The bust, which stands in the foyer of the Leeming Street theatre, is a fitting, permanent tribute to much-loved Pamela, who was an international stalwart of the choral world but a lifelong resident of Mansfield.
More than 400 girls benefited from her expert tutelage after Cantamus was founded in 1968. And one of them, 25-year-old classical singer Lucy Kay, even reached the final of the hit TV show, ‘Britain’s Got Talent’, last year.
In 2005, Cantamus made the UK singles charts with a cover version of the ex-Korgis’ hit, ‘Everybody’s Got To Learn Sometime’. But their best achievements came in 1997, when they won the Choir Of The World title at the Llangollen Eisteddford, and in 2006, when they took two gold medals at World Choir Games in China.
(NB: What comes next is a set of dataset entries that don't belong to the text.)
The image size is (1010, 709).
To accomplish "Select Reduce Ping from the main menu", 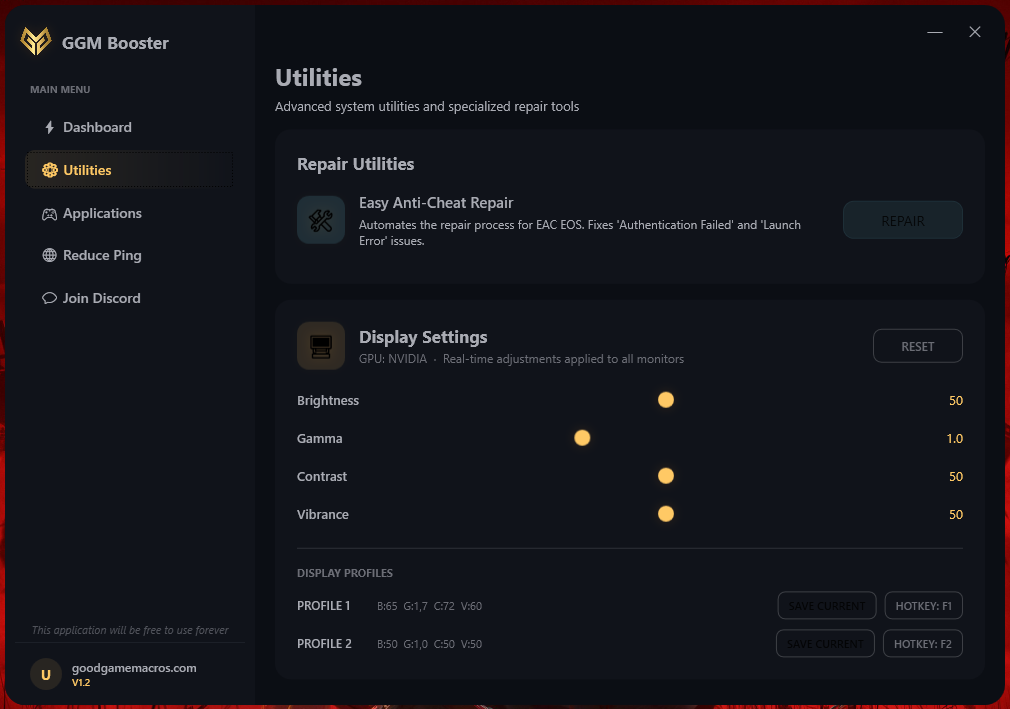I will point(101,255).
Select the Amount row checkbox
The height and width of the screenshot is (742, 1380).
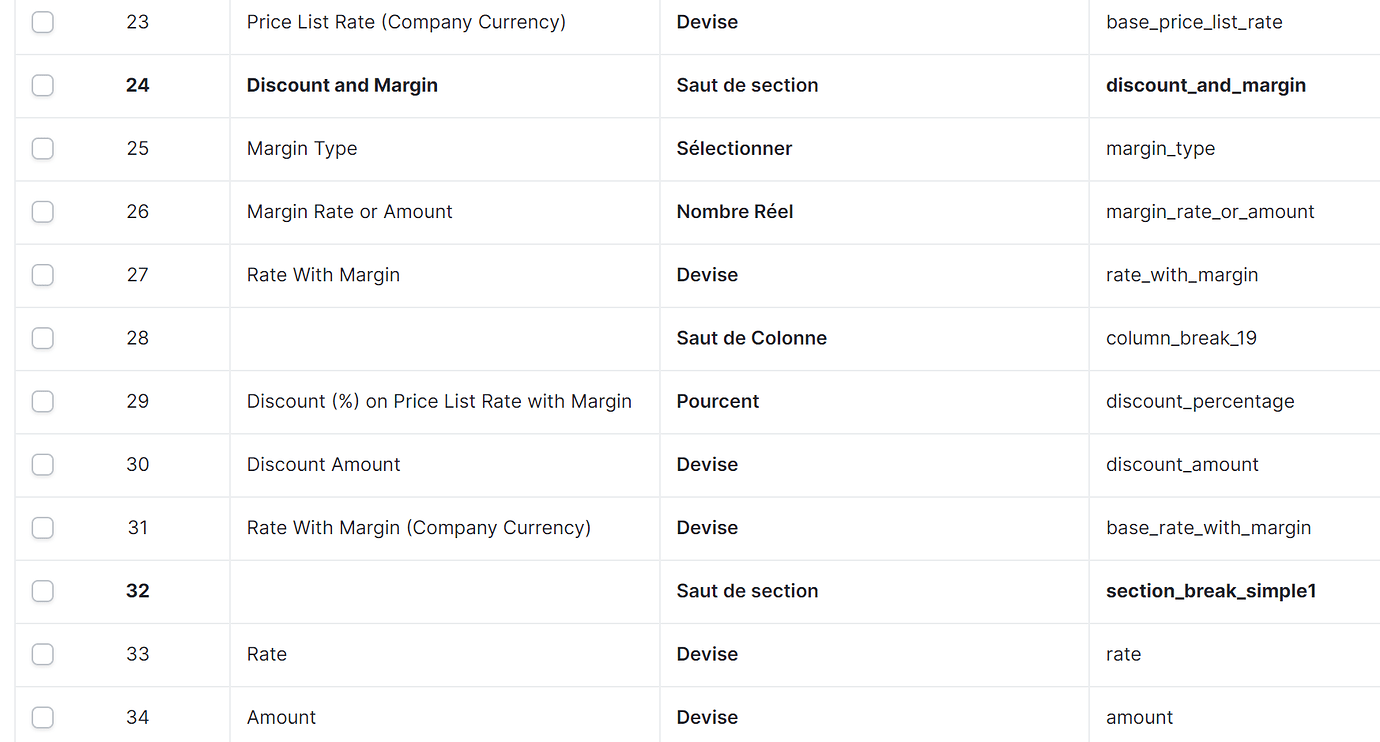click(42, 717)
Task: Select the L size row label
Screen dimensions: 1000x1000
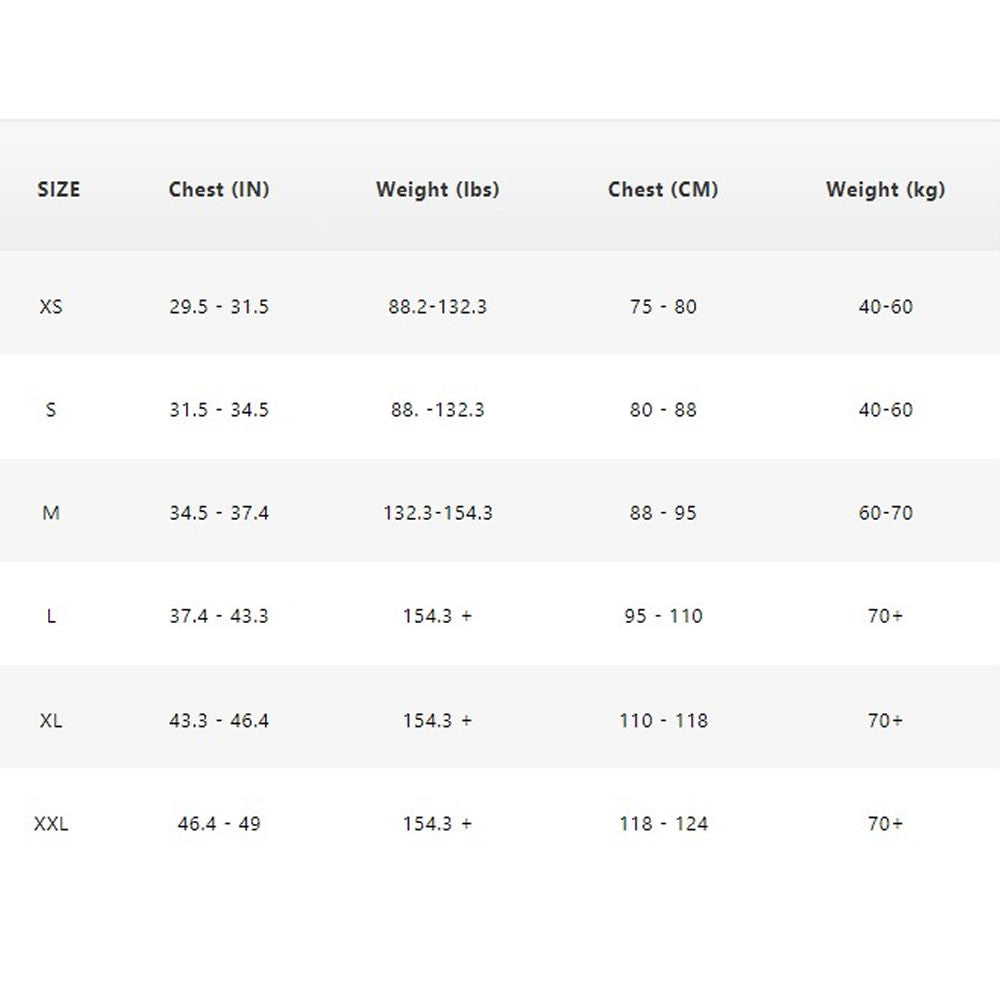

In all, they won 28 first prizes at events across the world under the direction of Pamela, who was awarded the MBE in 1984.
As for sculptor Phil, he can easily relate to Pamela’s achievements because music is one of his passions.
The bust is just the latest assignment in his remarkable career which began as a hospital prosthetist, rebuilding faces and limbs, and moved on to the TV visual effects industry where he made monsters for ‘Dr Who’ dramas!
Phil, who has also worked in Formula One motor-racing for Eddie Jordan and MotoGP for Kenny Roberts, became a freelance sculptor after losing a foot in an accident pursing his other passion, motorcycling.